__Requisiti__:
1. Restituisca, senza alcuna modifica, tutto ciò che nella pagina sui videogiochi va da "spesso gli adulti" giù fino a "o addirittura dannoso.".
2. Prosegua il testo sui videogiochi e gli stereotipi, riprendendo subito dopo la sua ultima frase.

__Pagina__:
# # # # #

I videogiochi: oltre gli stereotipi

spesso gli adulti giocano senza saperlo

Oggi le donne che giocano sono diventate la metà del totale. Questo ha un suo peso nella produzione dei giochi stessi. Da questo si può ragionare su come sono cambiati i videogiochi dalla prospettiva di chi li crea

data di pubblicazione:

19 Febbraio 2025

L’industria del gaming vale più di quella cinematografica e musicale messe insieme. L’Italia è il nono mercato al mondo in termini di entrate (2022) con 14 milioni di persone che giocano e un’età media di 30 anni. Solo per questi numeri varrebbe la pena approfondire maggiormente questo argomento che, nonostante le sue dimensioni, viene spesso liquidato dagli adulti come perdita di tempo o addirittura dannoso.

Un libro cerca di fare luce su questo argomento. Si tratta di Game culture, di Francesco Toniolo, che riprendendo i numeri della sua diffusione distingue tra quelli che giocano su smartphone e tablet e quelli che giocano su consolle e pc.

I secondi sono più consapevoli di giocare mentre i primi molto meno e questo potrebbe rappresentare un rischio. Una platea di giocatori sempre più vasta e composita. Guardando le statistiche i giocatori sono spesso adulti, molti sono anziani e ci sono sempre più donne.

# # # # #

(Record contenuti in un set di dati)
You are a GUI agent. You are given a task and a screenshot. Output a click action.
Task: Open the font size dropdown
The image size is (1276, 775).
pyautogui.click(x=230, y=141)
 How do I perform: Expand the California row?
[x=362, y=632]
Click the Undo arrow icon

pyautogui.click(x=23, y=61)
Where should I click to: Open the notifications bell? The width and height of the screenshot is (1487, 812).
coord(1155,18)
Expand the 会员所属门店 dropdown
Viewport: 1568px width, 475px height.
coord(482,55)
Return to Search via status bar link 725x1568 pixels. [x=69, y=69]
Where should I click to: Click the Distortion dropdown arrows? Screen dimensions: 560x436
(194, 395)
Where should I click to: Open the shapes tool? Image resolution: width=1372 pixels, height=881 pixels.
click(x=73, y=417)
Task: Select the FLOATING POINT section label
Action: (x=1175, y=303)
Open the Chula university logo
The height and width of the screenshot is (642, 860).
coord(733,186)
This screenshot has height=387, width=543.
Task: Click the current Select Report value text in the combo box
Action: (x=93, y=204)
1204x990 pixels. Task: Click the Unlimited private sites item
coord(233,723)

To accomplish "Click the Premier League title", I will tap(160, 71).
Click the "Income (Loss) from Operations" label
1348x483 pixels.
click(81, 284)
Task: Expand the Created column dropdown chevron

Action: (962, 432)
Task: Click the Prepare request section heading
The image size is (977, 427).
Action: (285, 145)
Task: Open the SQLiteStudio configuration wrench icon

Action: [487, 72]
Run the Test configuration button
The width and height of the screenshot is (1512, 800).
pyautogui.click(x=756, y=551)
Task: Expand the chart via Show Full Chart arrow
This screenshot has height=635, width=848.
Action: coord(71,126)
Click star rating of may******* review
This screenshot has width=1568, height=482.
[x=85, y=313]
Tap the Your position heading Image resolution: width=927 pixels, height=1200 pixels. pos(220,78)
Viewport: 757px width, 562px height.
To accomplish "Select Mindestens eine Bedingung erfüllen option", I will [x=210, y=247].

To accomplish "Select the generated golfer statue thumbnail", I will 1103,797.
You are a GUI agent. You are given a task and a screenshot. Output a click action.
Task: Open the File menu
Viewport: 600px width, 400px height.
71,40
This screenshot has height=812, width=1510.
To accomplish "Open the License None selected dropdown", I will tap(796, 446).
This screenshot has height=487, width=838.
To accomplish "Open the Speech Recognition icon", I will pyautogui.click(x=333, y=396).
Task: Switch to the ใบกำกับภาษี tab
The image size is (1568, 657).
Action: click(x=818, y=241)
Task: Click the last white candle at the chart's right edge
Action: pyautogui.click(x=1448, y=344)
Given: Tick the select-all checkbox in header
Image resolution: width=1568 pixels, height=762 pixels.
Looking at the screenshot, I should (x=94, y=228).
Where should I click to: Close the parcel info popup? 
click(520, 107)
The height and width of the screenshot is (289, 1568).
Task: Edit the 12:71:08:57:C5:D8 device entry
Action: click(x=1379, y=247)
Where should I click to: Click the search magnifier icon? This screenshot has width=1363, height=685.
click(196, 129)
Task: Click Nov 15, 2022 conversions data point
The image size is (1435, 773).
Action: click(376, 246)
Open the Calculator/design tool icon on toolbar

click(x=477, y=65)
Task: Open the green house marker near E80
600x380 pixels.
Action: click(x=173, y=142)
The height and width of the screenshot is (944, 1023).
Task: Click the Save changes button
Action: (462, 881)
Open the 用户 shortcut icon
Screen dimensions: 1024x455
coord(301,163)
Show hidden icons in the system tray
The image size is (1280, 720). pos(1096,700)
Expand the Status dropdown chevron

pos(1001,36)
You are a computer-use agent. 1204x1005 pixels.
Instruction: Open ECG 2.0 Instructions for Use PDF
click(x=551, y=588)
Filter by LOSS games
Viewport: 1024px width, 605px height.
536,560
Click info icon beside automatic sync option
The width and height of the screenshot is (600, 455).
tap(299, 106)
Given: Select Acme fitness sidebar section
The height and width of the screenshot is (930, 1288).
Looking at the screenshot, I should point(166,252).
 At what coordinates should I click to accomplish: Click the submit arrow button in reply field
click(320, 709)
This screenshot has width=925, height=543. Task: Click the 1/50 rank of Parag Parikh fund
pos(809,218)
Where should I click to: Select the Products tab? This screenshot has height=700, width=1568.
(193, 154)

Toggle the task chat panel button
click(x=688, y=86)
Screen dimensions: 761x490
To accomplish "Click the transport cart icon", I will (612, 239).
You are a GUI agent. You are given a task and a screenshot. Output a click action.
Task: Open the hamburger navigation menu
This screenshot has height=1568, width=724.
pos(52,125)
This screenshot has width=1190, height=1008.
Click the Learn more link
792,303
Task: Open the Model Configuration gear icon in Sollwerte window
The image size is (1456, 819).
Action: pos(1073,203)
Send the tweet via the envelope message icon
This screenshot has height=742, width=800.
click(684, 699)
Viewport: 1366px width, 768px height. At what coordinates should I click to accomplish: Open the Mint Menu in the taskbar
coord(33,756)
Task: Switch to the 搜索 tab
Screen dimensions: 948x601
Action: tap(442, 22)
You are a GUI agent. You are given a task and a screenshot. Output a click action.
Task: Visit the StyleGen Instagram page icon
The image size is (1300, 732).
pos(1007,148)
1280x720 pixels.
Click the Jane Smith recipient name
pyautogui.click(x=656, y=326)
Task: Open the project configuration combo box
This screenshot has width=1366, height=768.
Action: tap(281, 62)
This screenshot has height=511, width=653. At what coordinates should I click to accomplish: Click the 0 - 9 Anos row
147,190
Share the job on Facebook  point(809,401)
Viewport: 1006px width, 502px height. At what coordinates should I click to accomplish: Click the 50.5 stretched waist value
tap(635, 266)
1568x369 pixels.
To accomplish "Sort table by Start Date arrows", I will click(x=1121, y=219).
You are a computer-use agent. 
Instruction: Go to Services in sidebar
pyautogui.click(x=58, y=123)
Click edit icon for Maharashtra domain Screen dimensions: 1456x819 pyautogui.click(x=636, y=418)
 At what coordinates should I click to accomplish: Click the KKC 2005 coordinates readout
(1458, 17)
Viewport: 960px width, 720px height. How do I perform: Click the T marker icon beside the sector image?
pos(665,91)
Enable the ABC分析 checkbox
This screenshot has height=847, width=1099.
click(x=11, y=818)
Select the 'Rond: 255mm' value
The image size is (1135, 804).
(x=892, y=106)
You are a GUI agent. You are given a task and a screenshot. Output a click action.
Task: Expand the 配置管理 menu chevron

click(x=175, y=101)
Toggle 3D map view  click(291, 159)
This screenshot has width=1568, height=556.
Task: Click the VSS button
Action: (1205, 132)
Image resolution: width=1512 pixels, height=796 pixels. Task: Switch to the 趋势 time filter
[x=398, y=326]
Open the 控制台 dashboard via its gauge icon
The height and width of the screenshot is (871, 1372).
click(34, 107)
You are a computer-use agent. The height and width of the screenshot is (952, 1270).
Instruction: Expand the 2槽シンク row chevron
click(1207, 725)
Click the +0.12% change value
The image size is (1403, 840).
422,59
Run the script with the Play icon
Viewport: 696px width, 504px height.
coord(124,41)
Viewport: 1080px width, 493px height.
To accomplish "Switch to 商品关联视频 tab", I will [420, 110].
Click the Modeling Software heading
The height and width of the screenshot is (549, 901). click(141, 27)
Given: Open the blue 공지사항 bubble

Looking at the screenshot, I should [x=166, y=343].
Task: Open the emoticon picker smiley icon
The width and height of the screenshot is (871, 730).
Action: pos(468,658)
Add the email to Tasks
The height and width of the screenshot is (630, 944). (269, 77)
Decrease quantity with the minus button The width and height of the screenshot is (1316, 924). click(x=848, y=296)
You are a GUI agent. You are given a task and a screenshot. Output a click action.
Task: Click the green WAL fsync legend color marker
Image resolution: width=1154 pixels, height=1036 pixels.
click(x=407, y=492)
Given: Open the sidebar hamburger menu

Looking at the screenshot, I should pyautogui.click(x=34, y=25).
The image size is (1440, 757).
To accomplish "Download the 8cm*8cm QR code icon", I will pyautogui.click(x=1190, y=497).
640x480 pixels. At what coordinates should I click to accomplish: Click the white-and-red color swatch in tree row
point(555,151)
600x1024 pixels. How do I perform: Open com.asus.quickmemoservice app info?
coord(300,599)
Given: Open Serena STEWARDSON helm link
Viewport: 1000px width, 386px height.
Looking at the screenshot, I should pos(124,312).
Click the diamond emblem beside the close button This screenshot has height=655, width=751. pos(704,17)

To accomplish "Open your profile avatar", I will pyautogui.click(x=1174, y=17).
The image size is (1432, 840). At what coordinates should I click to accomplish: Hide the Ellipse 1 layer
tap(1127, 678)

# # # # #

__Risposte ai compiti__:
1.
spesso gli adulti giocano senza saperlo

Oggi le donne che giocano sono diventate la metà del totale. Questo ha un suo peso nella produzione dei giochi stessi. Da questo si può ragionare su come sono cambiati i videogiochi dalla prospettiva di chi li crea

data di pubblicazione:

19 Febbraio 2025

L’industria del gaming vale più di quella cinematografica e musicale messe insieme. L’Italia è il nono mercato al mondo in termini di entrate (2022) con 14 milioni di persone che giocano e un’età media di 30 anni. Solo per questi numeri varrebbe la pena approfondire maggiormente questo argomento che, nonostante le sue dimensioni, viene spesso liquidato dagli adulti come perdita di tempo o addirittura dannoso.

2.
Per Toniolo, “Oggi le donne che giocano sono diventate la metà del totale. Questo ha un suo peso nella produzione dei giochi stessi. Da questo si può ragionare su come sono cambiati i videogiochi dalla prospettiva di chi li crea”.

Tutti cambiamenti che hanno portato all’esplosione della cultura del videogioco relegando al passato la figura del nerd, ossia la figura stereotipata “(…) del ragazzino poco socievole, chiuso nella sua cameretta, solo o al massimo con un altro paio di amici, nerd come lui”.

Rimanendo sul piano degli stereotipi ce ne sono altri che il libro affronta. A cominciare da quello che il videogioco spinge a comportamenti violenti. Una “(…) credenza che non è mai stata dimostrata, nonostante molti studi abbiano provato a cercare le prove più e più volte”.

Anche la credenza che limiti la creatività viene smontata dall’autore. Esistono giochi di strategia, o giochi con intenti educativi dichiarati, come gli  applied games o serious games, che insegnano attraverso simulazioni ludiche.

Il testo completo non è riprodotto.